Many-body interactions in hole- and electron-doped high-Tc cuprates*

Takafumi Sato

Department of Physics, Tohoku University, Sendai 980-8578, Japan


We have performed high-resolution ARPES on hole- and electron-doped high-Tc cuprates. We have studied the origin of dispersion kink near the Fermi level (EF) and its relation to the superconductivity. In Bi2212 and Bi2223, we found a prominent kink near (pi, 0), which shows a strong momentum and temperature dependence (1). The kink is remarkably pronounced at low temperatures, being gradually weakened on increasing temperature, and is finally vanished around superconducting transition temperature (Tc).
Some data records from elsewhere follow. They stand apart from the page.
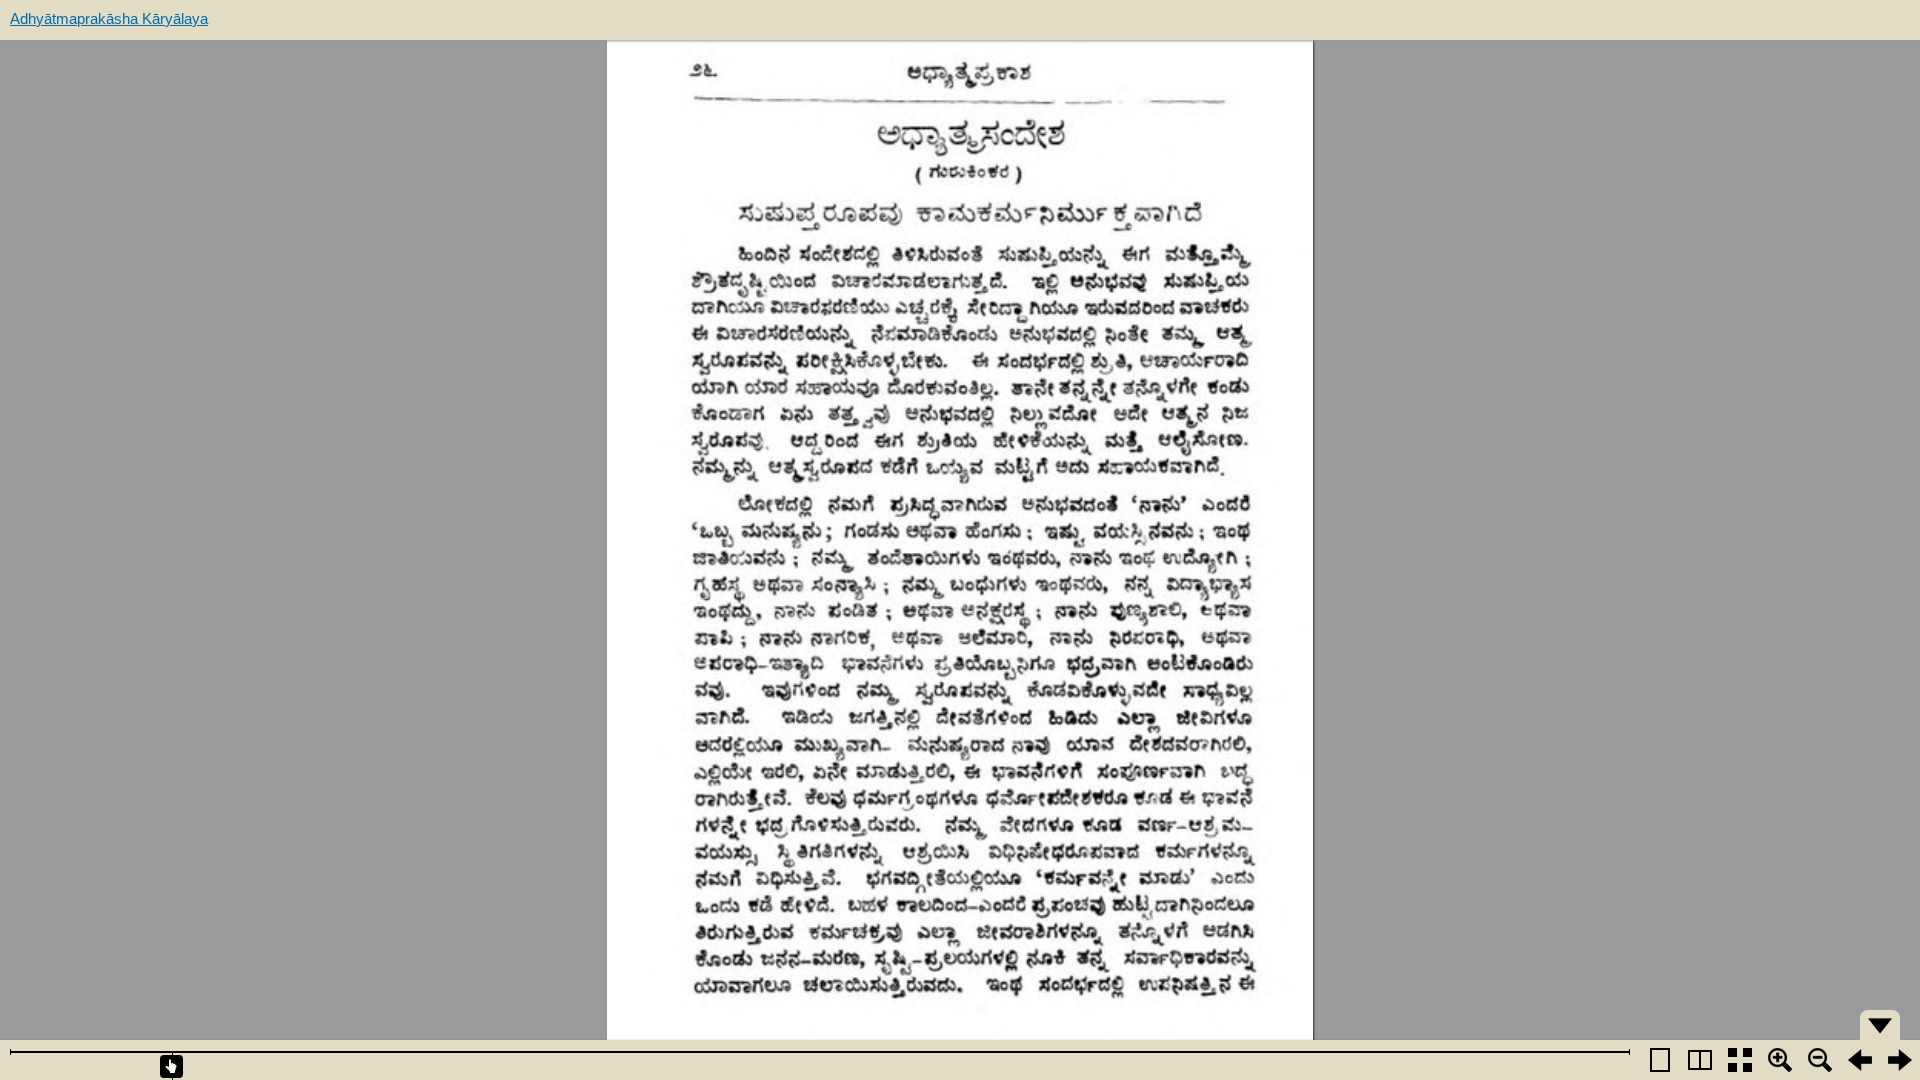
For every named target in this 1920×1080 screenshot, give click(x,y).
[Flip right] (1900, 1060)
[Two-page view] (1700, 1060)
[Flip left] (1860, 1060)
This temperature dependence shows a good correspondence to that of the magnetic resonance mode observed by inelastic neutron scattering. We also studied the impurity effect on the kinks at (pi/2, pi/2) and (pi, 0). The former shows no change upon the substitution of Cu with Zn of about 1%, while the latter exhibits a substantial decrease in the strength. All these experimental results suggest that the magnetic interaction plays a major role in producing the kink around (pi, 0) and is closely related to the high-Tc superconductivity. We have observed a similar kink structure in an electron-doped high-Tc cuprates, NCCO and PLCCO. In contrast to the hole-doped case, the kink is the strongest around a point just between (pi/2, pi/2) and (pi, 0), not around (pi, 0), and survives at temperatures much higher than Tc (2). This indicates that the origin of the kink in electron-doped cuprates is different from that of hole-doped ones and is probably ascribed to the band-folding due to the antiferromagnetic order/fluctuation. We also found that the superconducting gap shows the maximum at the hot spot, not around the antinode, showing the non-monotonic dx2-y2 gap symmetry in the electron-doped high-Tc cuprates (3).

(1) T. Sato et al., Phys. Rev. Lett. 91 (2003) 157003.
(2) H. Matsui et al., Phys. Rev. Lett., in press.
(3) H. Matsui et al., cond-mat/0411557.

*This work is collaborated with T. Takahashi, H. Matsui, K. Terashima, H. Ding, T. Fujii, T. Watanabe, A. Matsuda, K. Kadowaki, and K. Yamada.